The surfaces onto which the gold clusters were deposited are a base of gold with a monolayer of molecules containing a hydrocarbon chain and terminated with different functional group, such as -CH3, -CF3 or -COOH. By varying the terminal functional group, the polarity of the molecules was tuned from little to extreme. The polarity of the molecules determines the propensity of the monolayer to tunnel electrons at a certain potential.
Electron tunneling through the layer has a strong effect on the charge of soft-landed multiply charged cluster ions on the surface. For example, when a mildly polar hydrocarbon-based monolayer is used, the soft landed 3+ gold clusters gain up to three electrons from the surface, thereby becoming neutral. In contrast, on the highly polar fluorine-based surface, the gold clusters keep their 3+ charge, gaining no electrons from the surface. The polar molecules in the monolayer introduce an interface dipole, essentially a charge barrier between the surface and the cluster.
Following this discovery, the researchers went on to see if covering the surface in a denser layer of multiply charged gold clusters changed the clusters' charges. From a charge standpoint, the whole result suddenly changed. On the fluorine-based surface in the earlier experiments, all of the clusters retained their +3 charge. Now, the surface had a center of gold clusters with a +1 charge and, at the edges, the clusters were predominately +2 and +3.
Why did this happen?
"The greater number of multiply charged clusters deposited on the surface built up a sufficient potential to allow the electrons from the surface to tunnel to the gold clusters, thereby reducing their charge state," explained Johnson. "Understanding how these tunneling barriers break down gives scientists the knowledge they need to control material's charges."

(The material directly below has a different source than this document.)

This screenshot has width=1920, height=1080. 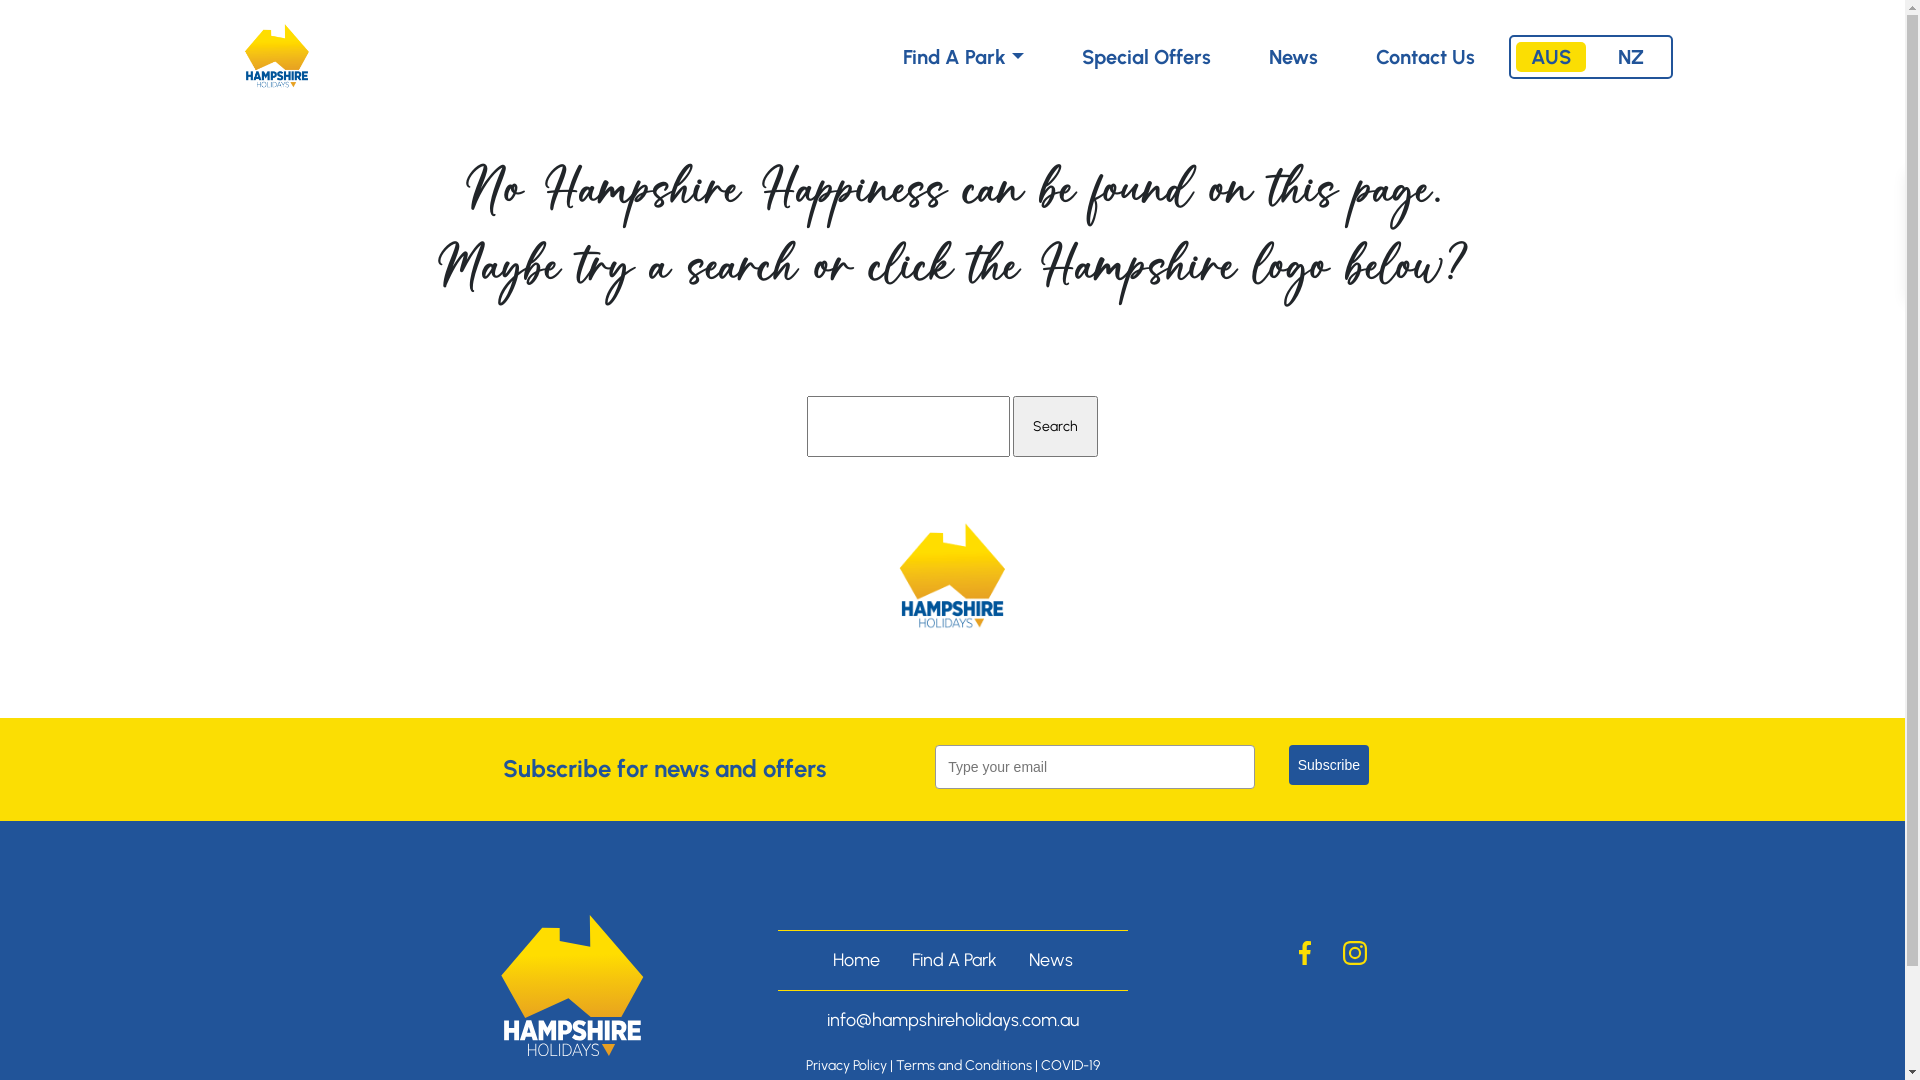 I want to click on AUS
NZ, so click(x=1591, y=57).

What's Next? Laskin and Johnson are now using this knowledge to prepare specialized mesoscale arrays of well-defined metal clusters on surfaces. These arrays could have applications in fuel cells, and efficient energy sources.
References
Johnson GE, T Priest, and J Laskin. 2012. "Charge Retention by Gold Clusters on Surfaces Prepared Using Soft Landing of Mass Selected Ions". ACS Nano 6(1):573-582.
Johnson GE, T Priest, and J Laskin. 2012. "Coverage Dependent Charge Reduction of Cationic Gold Clusters on Surfaces Prepared Using Soft Landing of Mass-selected Ions". The Journal of Physical Chemistry C 116(47):24977-24986.